Opening night of the
2017-18 Masterworks series is at hand! As the season unfolds, the
repertoire will resemble a travelogue, with the first concert's
offerings appropriately enough delving into things Knoxvillean. Acclaimed soprano Joelle Harvey will grace our stage for Samuel
Barber's Knoxville: Summer of 1915,
a work which has put our town on the map in the most positive way
possible. Preluding that
performance, Knoxville's Poet Laureate R. B. Morris will read the
text of the work, which is pulled from James Agee's Pulitzer-winning
novel from 1959, A Death in the Family.
The
Agee connection will be evident again in Aaron Copland's Suite from
his opera The Tender Land,
which is inspired by Copland's
brush with that author's Let
Us Now Praise Famous Men. No
one does classical Americana better than Copland, and this luminous
work contrasts beautifully with the Rachmaninov. A commissioned
work by Michael Schachter entitled Overture to Knoxville
will open the concert.

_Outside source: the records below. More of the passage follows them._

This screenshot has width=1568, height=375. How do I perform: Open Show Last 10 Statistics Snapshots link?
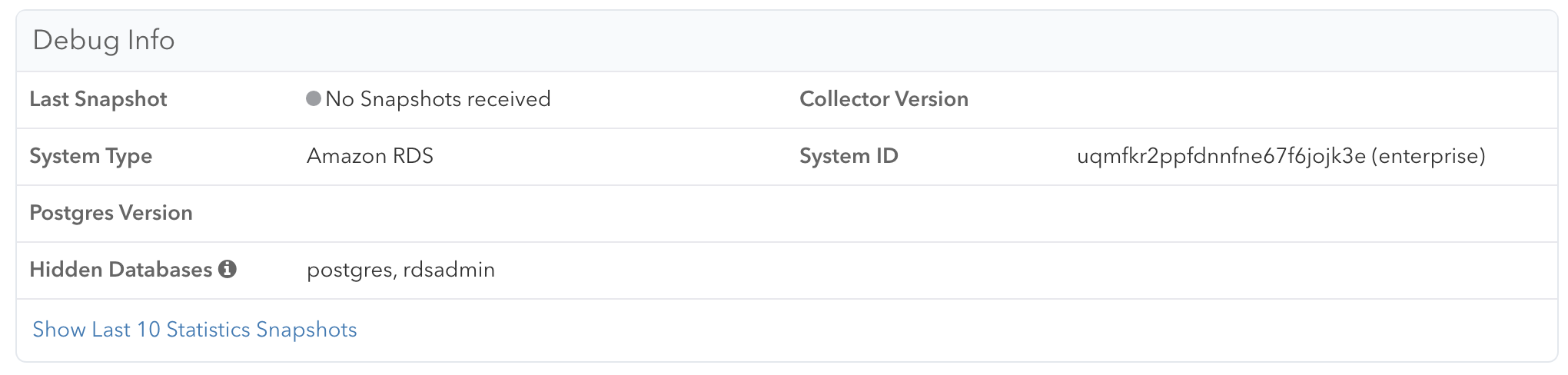pyautogui.click(x=194, y=330)
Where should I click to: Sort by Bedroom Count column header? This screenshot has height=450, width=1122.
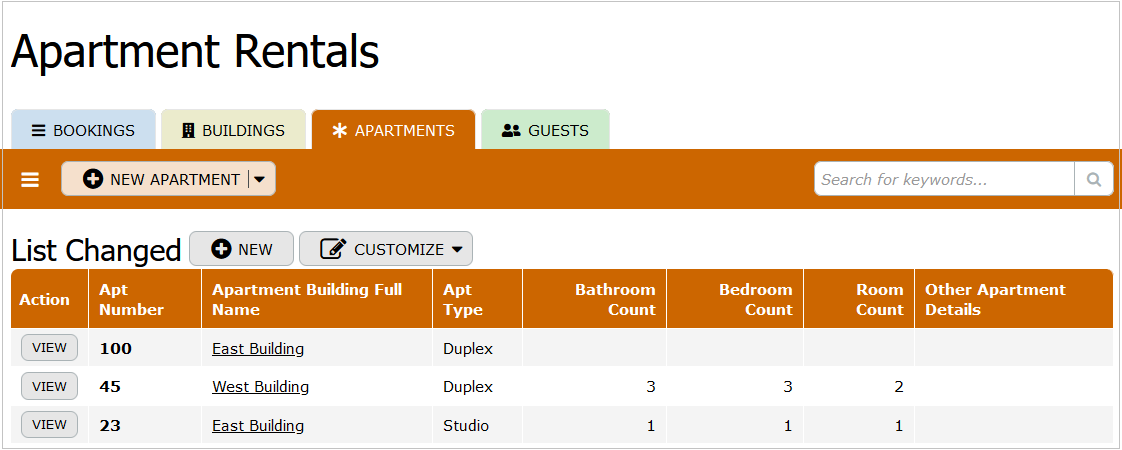755,300
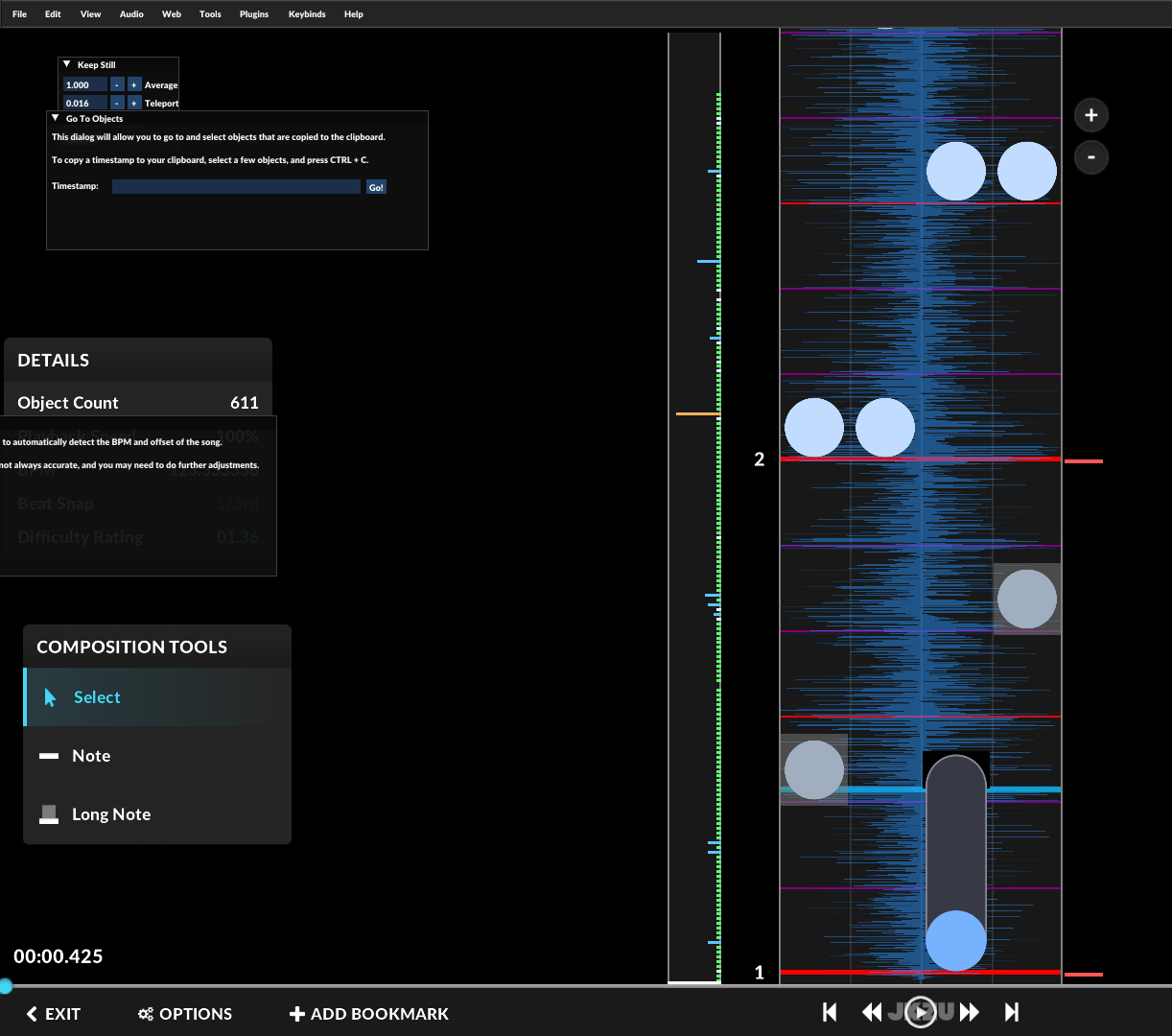Image resolution: width=1172 pixels, height=1036 pixels.
Task: Open the Plugins menu
Action: pyautogui.click(x=254, y=14)
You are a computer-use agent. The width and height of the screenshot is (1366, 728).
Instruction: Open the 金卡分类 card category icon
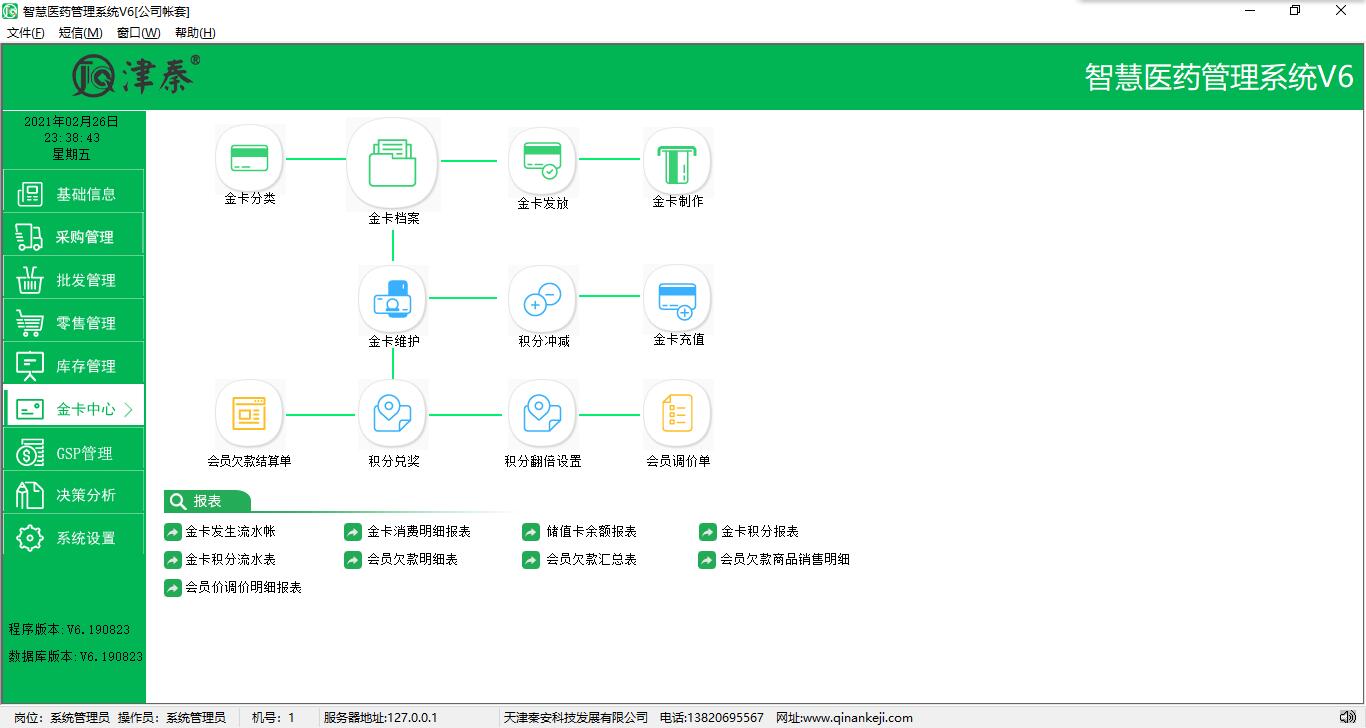[x=250, y=159]
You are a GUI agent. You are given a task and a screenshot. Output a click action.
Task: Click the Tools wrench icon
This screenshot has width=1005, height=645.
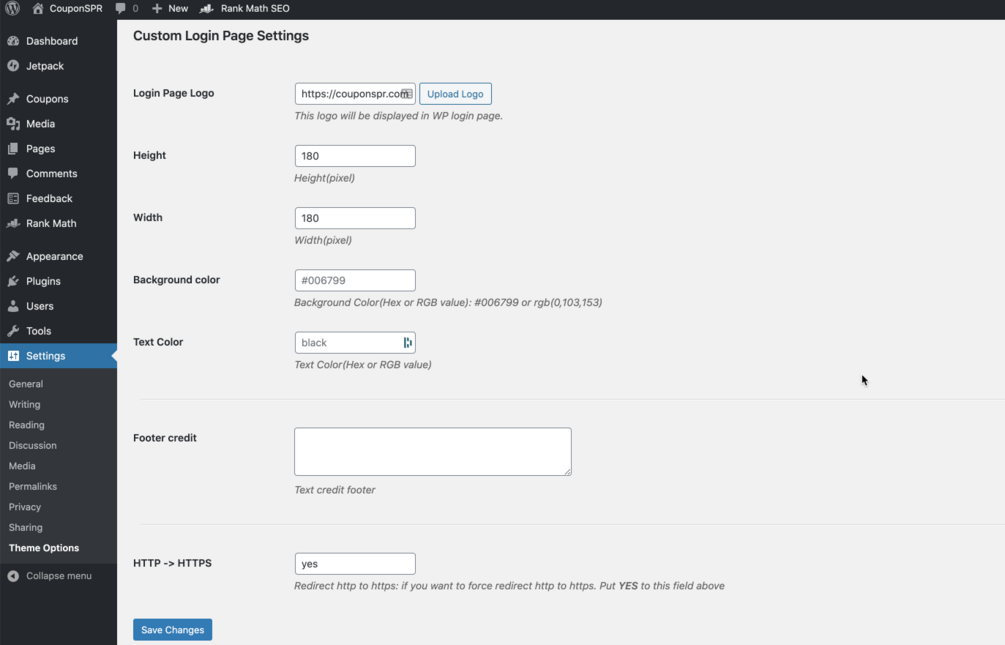[x=13, y=331]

Schachter's compositional style is somewhere
between Copland's and Rachmaninov's; I will be curious to hear
audience members' opinions as to how the work musically relates to
our city. A crew of brass instruments placed in various places in the the Theatre gives the piece a "surround-sound" ambiance that will take you away.
The
concert will close with Sergei Rachmaninov's final
composition Symphonic
Dances, a suite of three darkly
vivacious movements brimming with Rachmaninov's orchestrating genius. The Knoxville connection here is that the composer-pianist's last
public recital took place at UT's Alumni Gym, just six weeks before
his death. The work means a
lot to me because our son Thomas performed the two-piano version of
the work at the Tennessee Governor's School for the Arts in 2006. Luckily, Thomas will be in attendance at the Friday night concert. Yay!
This
will all be Thursday and Friday night, at the Tennessee Theatre,
7:30 pm, tickets and info here. Please be aware of and bear with the various road closures in
the immediate vicinity of the Tennessee; right
now, it looks as though Clinch Ave. between State and Gay is closed
to traffic, but the sidewalks are open.